Selected passage:
::::::::
You'll come away with an in-depth knowledge of machine learning techniques and the skills to apply them to real-world projects.

Publication date:
March 2018


Chapter 1. Getting Started with Deep Learning

This chapter explains some of the basic concepts of Machine Learning (ML) and Deep Learning (DL) that will be used in all the subsequent chapters. We will start with a brief introduction to ML. Then we will move to DL, which is a branch of ML based on a set of algorithms that attempt to model high-level abstractions in data.

We will briefly discuss some of the most well-known and widely used neural network architectures, before moving on to coding with TensorFlow in Chapter 2, A First Look at TensorFlow. In this chapter, we will look at various features of DL frameworks and libraries, such as the native language of the framework, multi-GPU support, and aspects of usability.

In a nutshell, the following topics will be covered:

  • A soft introduction to ML

  • Artificial neural networks

  • ML versus DL

  • DL neural network architectures

  • Available DL frameworks


A soft introduction to machine learning

ML is about using a set of statistical and mathematical algorithms to perform tasks such as concept learning, predictive modeling, clustering, and mining useful patterns. The ultimate goal is to improve the learning in such a way that it becomes automatic, so that no more human interactions are needed, or at least to reduce the level of human interaction as much as possible.

We now refer to a famous definition of ML by Tom M. Mitchell (Machine Learning, Tom Mitchell, McGraw Hill), where he explained what learning really means from a computer science perspective:

"A computer program is said to learn from experience E with respect to some class of tasks T and performance measure P, if its performance at tasks in T, as measured by P, improves with experience E."

Based on this definition, we can conclude that a computer program or machine can do the following:

  • Learn from data and histories called training data

  • Improve with experience

  • Interactively enhance a model that can be used to predict outcomes of questions

Almost every machine-learning algorithm we use can be treated as an optimization problem. This is about finding parameters that minimize some objective function, such as a weighted sum of two terms such as a cost function and regularization (log-likelihood and log-prior, respectively, in statistics).

Typically, an objective function has two components: a regularizer, which controls the complexity of the model, and the loss, which measures the error of the model on the training data (we’ll look into the details).

On the other hand, the regularization parameter defines the trade-off between the two goals of minimizing the loss of the training error and of minimizing the model's complexity in an effort to avoid overfitting. Now if both of these components are convex, then their sum is also convex; else it is nonconvex.
::::::::
Assigned task 1:
Which topics does the excerpt on machine learning and deep learning say the chapter will cover?
Assigned task 2:
Write the next passage of the excerpt on machine learning and deep learning, starting after its final sentence.
::::::::
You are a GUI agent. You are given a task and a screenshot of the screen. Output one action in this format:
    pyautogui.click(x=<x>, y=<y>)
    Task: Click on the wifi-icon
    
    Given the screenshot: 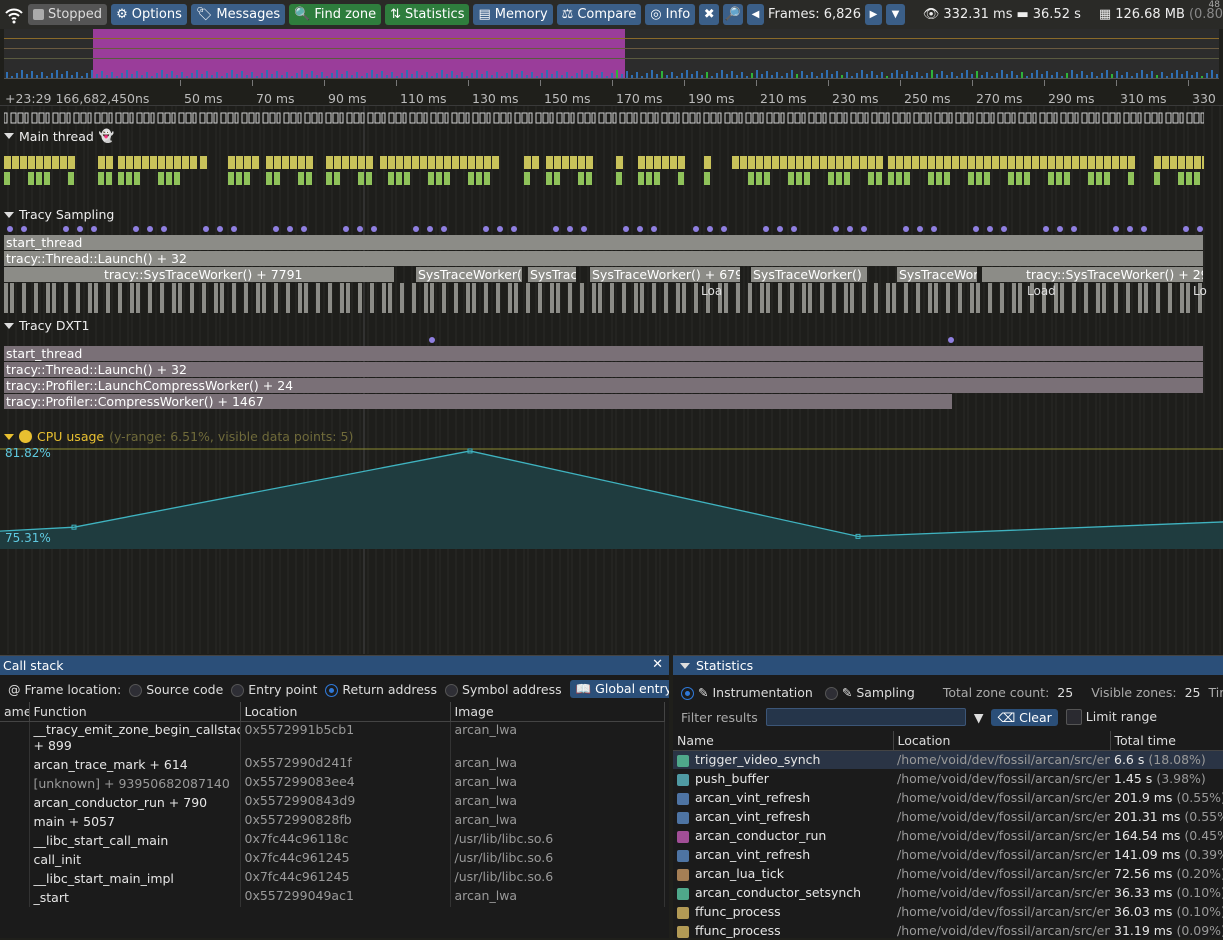 What is the action you would take?
    pyautogui.click(x=14, y=15)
::::::::
Written answer 1:
- A soft introduction to ML
- Artificial neural networks
- ML versus DL
- DL neural network architectures
- Available DL frameworks

Written answer 2:
In machine learning, overfitting is when the predictor model fits perfectly on the training examples, but does badly on the test examples. This often happens when the model is too complex and trivially fits the data (too many parameters), or when there is not enough data to accurately estimate the parameters. When the ratio of model complexity to training set size is too high, overfitting will typically occur.

More elaborately, while using an ML algorithm, our goal is to obtain the hyperparameters of a function that returns the minimum error when making predictions. The error loss function has a typically U-shaped curve, when visualized on a two-dimensional plane, and there exists a point, which gives the minimum error.

Therefore, using a convex optimization technique, we can minimize the function until it converges toward the minimum error (that is, it tries to reach the middle region of the curve), which represents the minimum error. Now that a problem is convex, it is usually easier to analyze the asymptotic behavior of the algorithm that shows how fast it converges as the model observes more and more training data.

The challenge of ML is to allow a computer to learn how to automatically recognize complex patterns and make decisions as intelligently as possible. The entire learning process requires a dataset, as follows:

  • Training set: This is the knowledge base used to fit the parameters of the machine-learning algorithm. During this phase, we would use the training set to find the optimal weights, with the back-prop rule, and all the parameters to set before the learning process begins (hyperparameters).

  • Validation set: This is a set of examples used to tune the parameters of an ML model. For example, we would use the validation set to find the optimal number of hidden units, or determine a stopping point for the back-propagation algorithm. Some ML practitioners refer to it as development set or dev set.

  • Test set: This is used for evaluating the performance of the model on unseen data, which is called model inferencing. After assessing the final model on the test set, we don't have to tune the model any further.

Learning theory uses mathematical tools that derive from probability theory and information theory. Three learning paradigms will be briefly discussed:

  • Supervised learning

  • Unsupervised learning

  • Reinforcement learning

The following diagram summarizes the three types of learning, along with the problems they address:

Figure 1: Types of learning and related problems.

Supervised learning

Supervised learning is the simplest and most well-known automatic learning task. It is based on a number of pre-defined examples, in which the category where each of the inputs should belong is already known. In this case, the crucial issue is the problem of generalization. After the analysis of a typical small sample of examples, the system should produce a model that should work well for all possible inputs.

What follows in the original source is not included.